Wednesday, May 11, 2016

Hey! I think I found why Sean Malstrom wants to off 3D Mario!

It is not that I dislike 3d Mario. I think Mario 64 is a very well crafted game. I just despise having 3d Mario being rammed down my throat in a desperate attempt for it to replace 2d Mario.
-- Sean Malstrom, Purpose of 3DS 

So, Mario started off as THE 2D platformer, beginning life as a unique skill game with a designated ending. This game was a bridge between the endless challenges of arcade games and the ending contests of carnival games.  Donkey Kong Jr. followed suit. Mario spawned a small line of arcade platformers: Wrecking Crew, Donkey Kong 3, and Mario Bros were all made available. Mario was quite recognizable as a 2D platform arcade character, but it was not until 1985 that he was made a global icon.

Super Mario Bros. was perfectly designed, and set Mario in place as a worldwide icon for video games. Everyone knew what Mario was and did. This game sold system after system after system. The Great Giana Sisters were an attempt to ape Mario, and became infamous for it. There were countless other clones. Platformers went on to flourish. Mario had to make a return trip. Japan's attempt was... not good.

It was basically a highly difficult mission-pack for the first game. There were new levels and some new objects and elements, sure, but it felt too close to the first to be anything special. We'd already seen similar things, but they were for specialized purposes: VS., Special, All Night Nippon... This was the "sequel" to SMB1. Japan flunked, and Nintendo of America knew it! Instead, Nintendo took Miyamoto's discarded plan for a new Mario game, which had already materialized as Doki Doki Panic, and decided to build a whole new Mario around it. And it worked!

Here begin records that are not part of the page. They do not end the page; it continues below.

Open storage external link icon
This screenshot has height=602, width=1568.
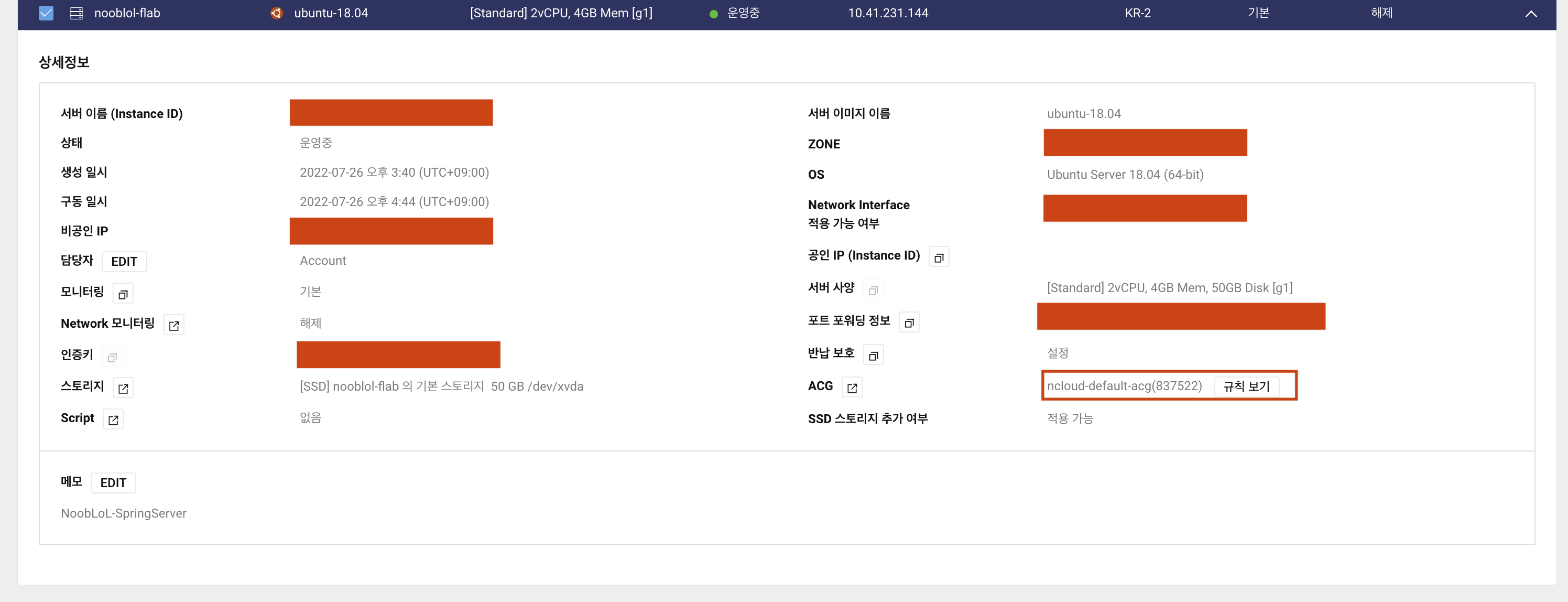(x=124, y=388)
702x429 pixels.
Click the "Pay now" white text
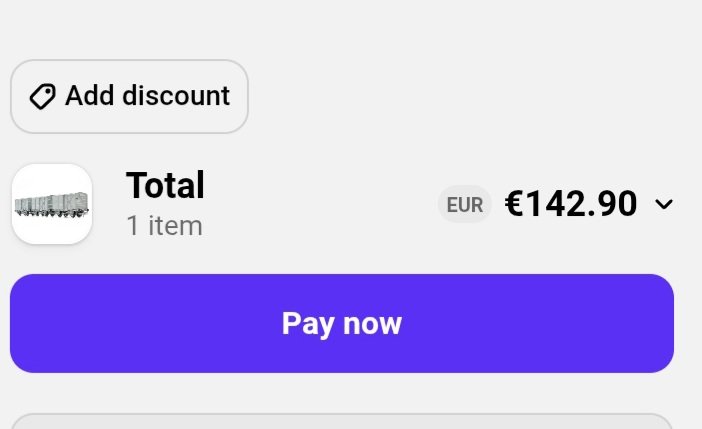(x=342, y=324)
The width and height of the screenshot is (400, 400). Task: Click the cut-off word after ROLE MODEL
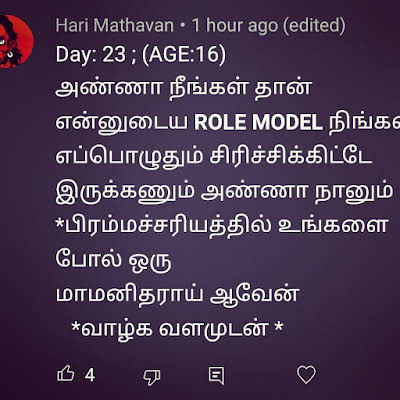pyautogui.click(x=364, y=123)
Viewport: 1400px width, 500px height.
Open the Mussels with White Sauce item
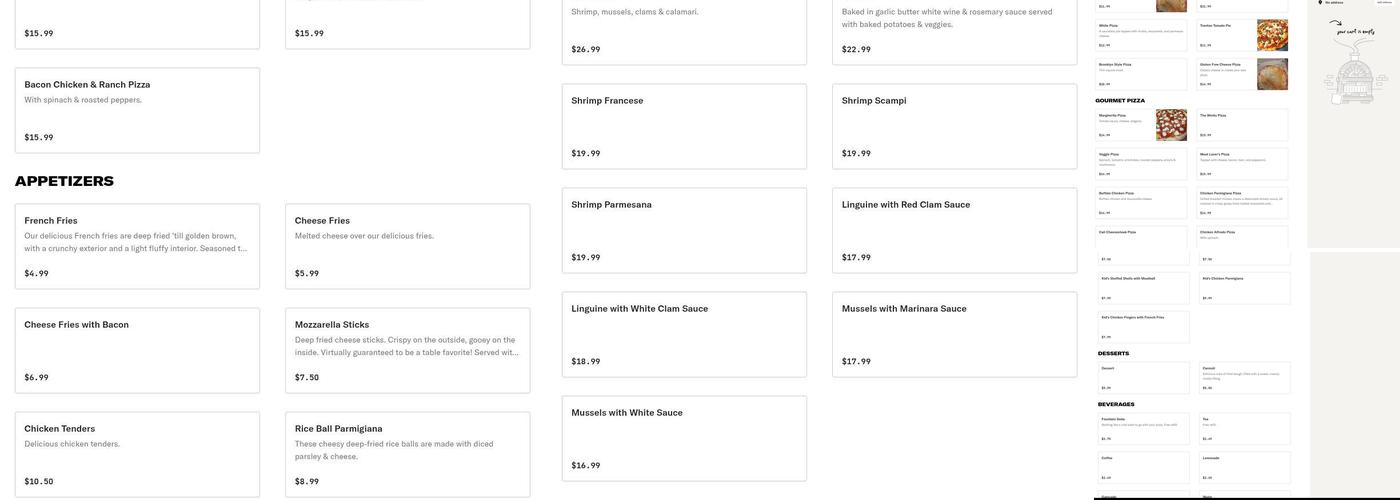(x=684, y=438)
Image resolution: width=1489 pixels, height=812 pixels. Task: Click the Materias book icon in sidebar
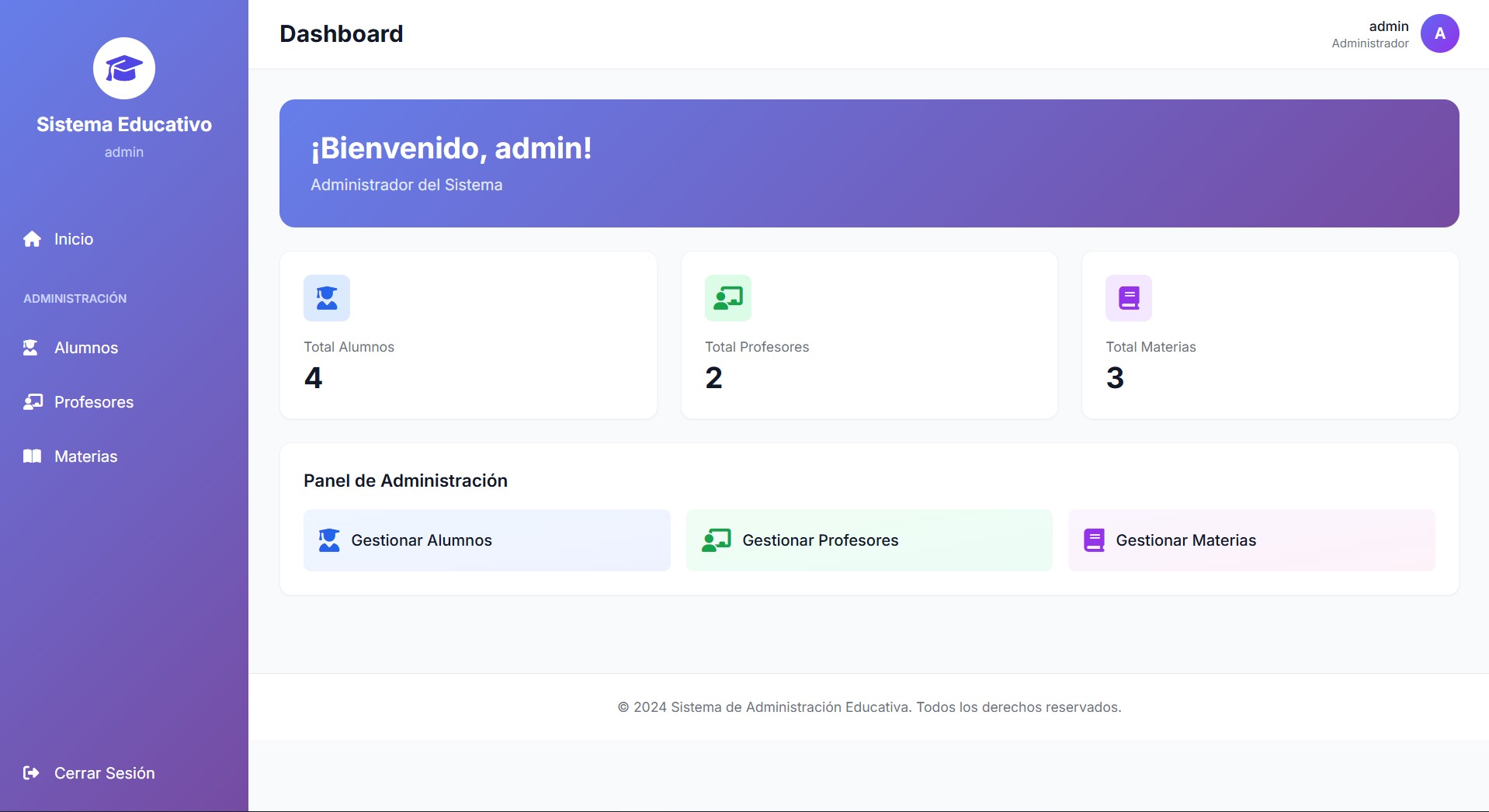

The Mario TV show combined both Super Mario Bros. games equally for elements. Building a fantastic world was what Mario was about. Super Mario Bros. 3 learned from this. Mario was a flagpost, THE flagpost even!

This main Mario product vanished in 1998 after the failure of SMW2. Mario had no main focus anymore, which was VERY evident in the Gamecube era. The DS brought him back to his prime stomping ground, and he mostly kept there throughout the future. However, these games decayed over time. People noticed this decay, and as Nintendo tried to bridge the gap, they simply hoped 2D would get better, and felt they were forced into 3D. Too bad most 3D games felt the decay as well.

Hence for Mario, the world is flat.  Yet I don't understand why Malstrom changed his tune to thinking 3d is inherently bad.